◆ Extracted entries
+++

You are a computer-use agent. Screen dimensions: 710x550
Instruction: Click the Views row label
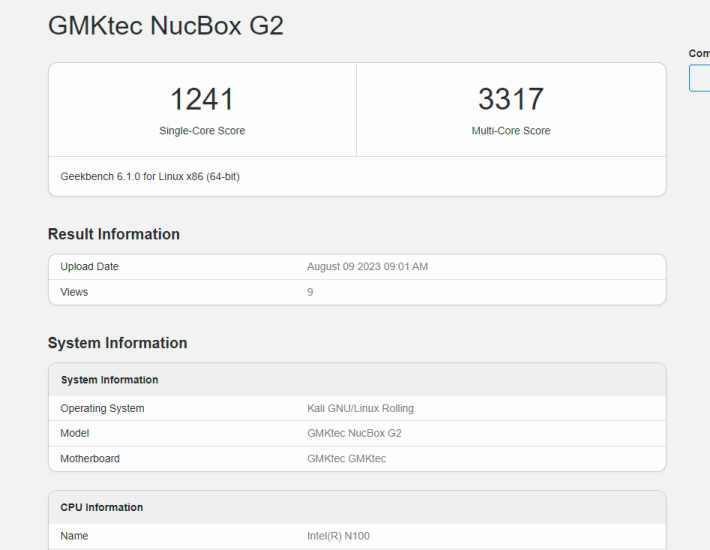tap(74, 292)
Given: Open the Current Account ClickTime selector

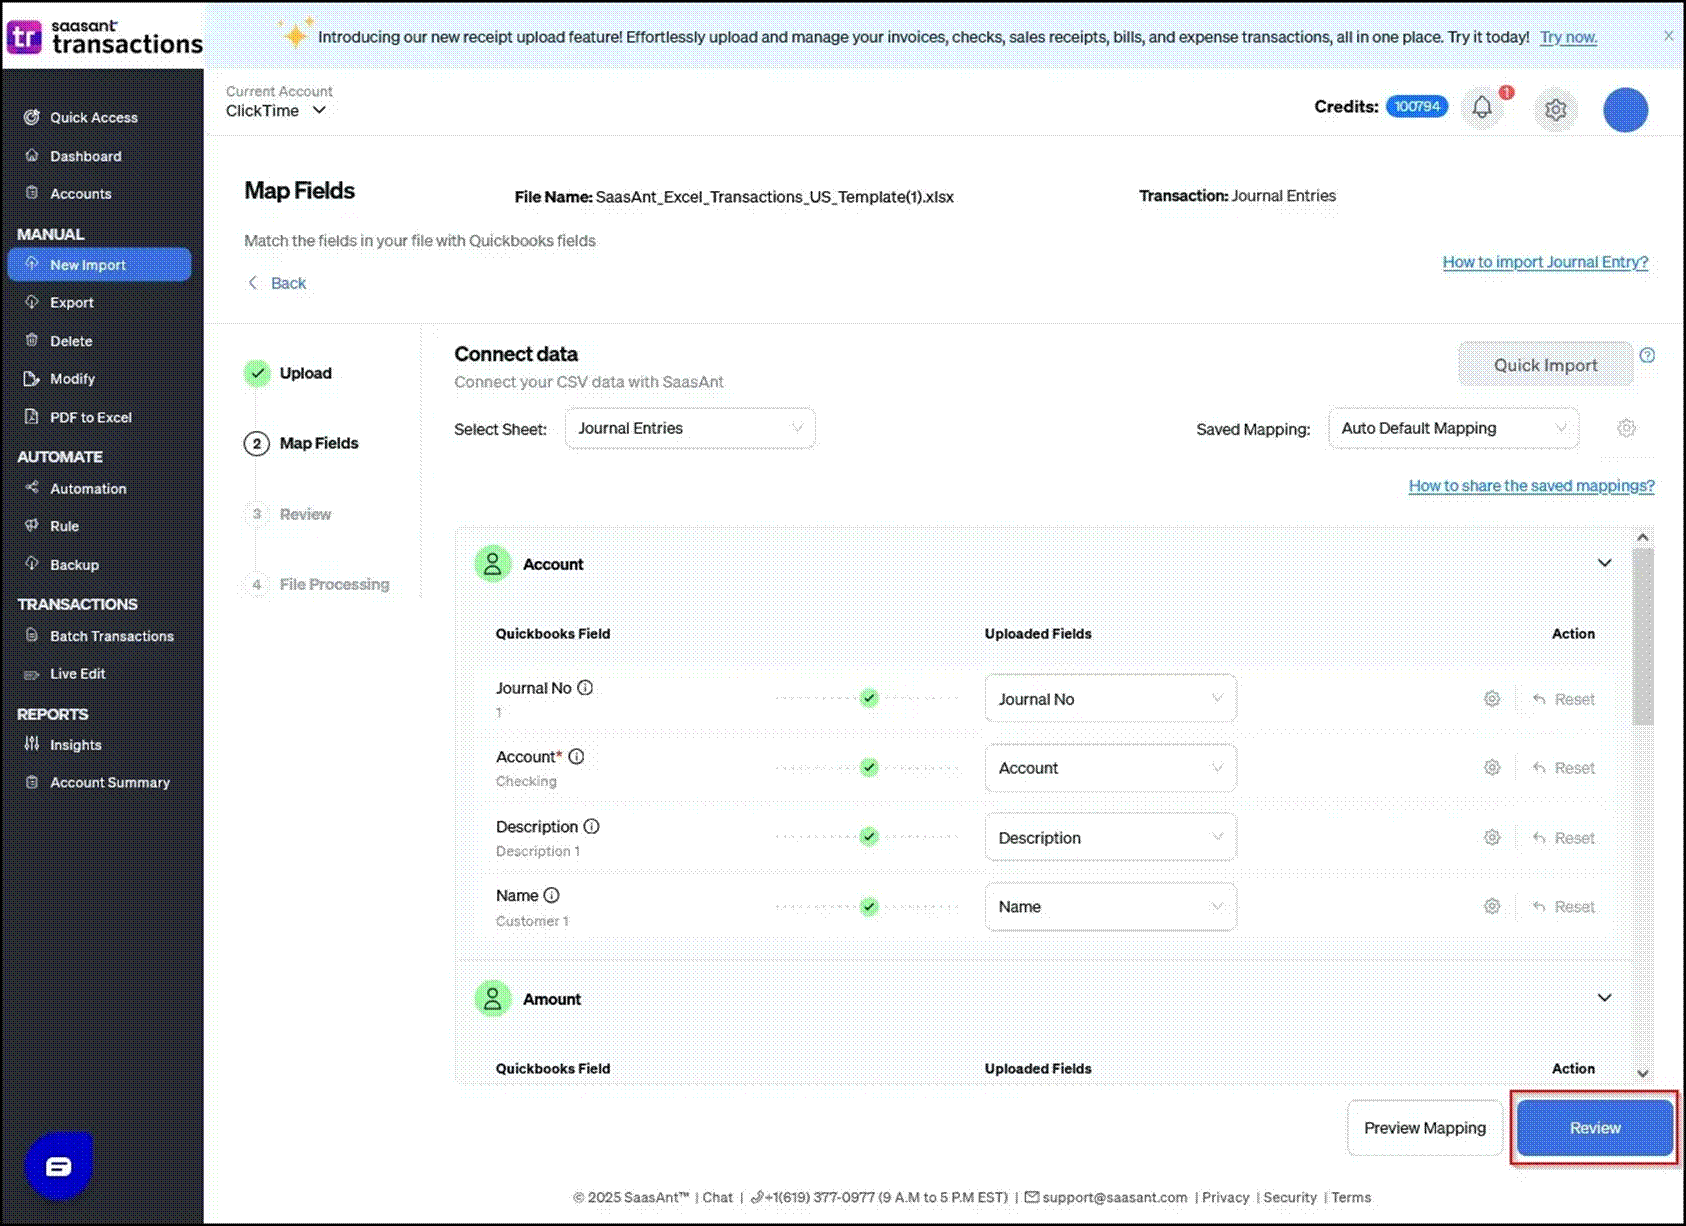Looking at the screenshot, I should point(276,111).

+++

◆ Problem details
Recast the lines from the one holding "Given: Open the" through the end of the rows, inclusive, as a Markdown table with columns Number and Line. Skip blank lines and leave the pictures out.

◆ In response
| Number | Line |
|---|---|
| 1 | Given: Open the Current Account ClickTime selector |
| 2 | Looking at the screenshot, I should point(276,111). |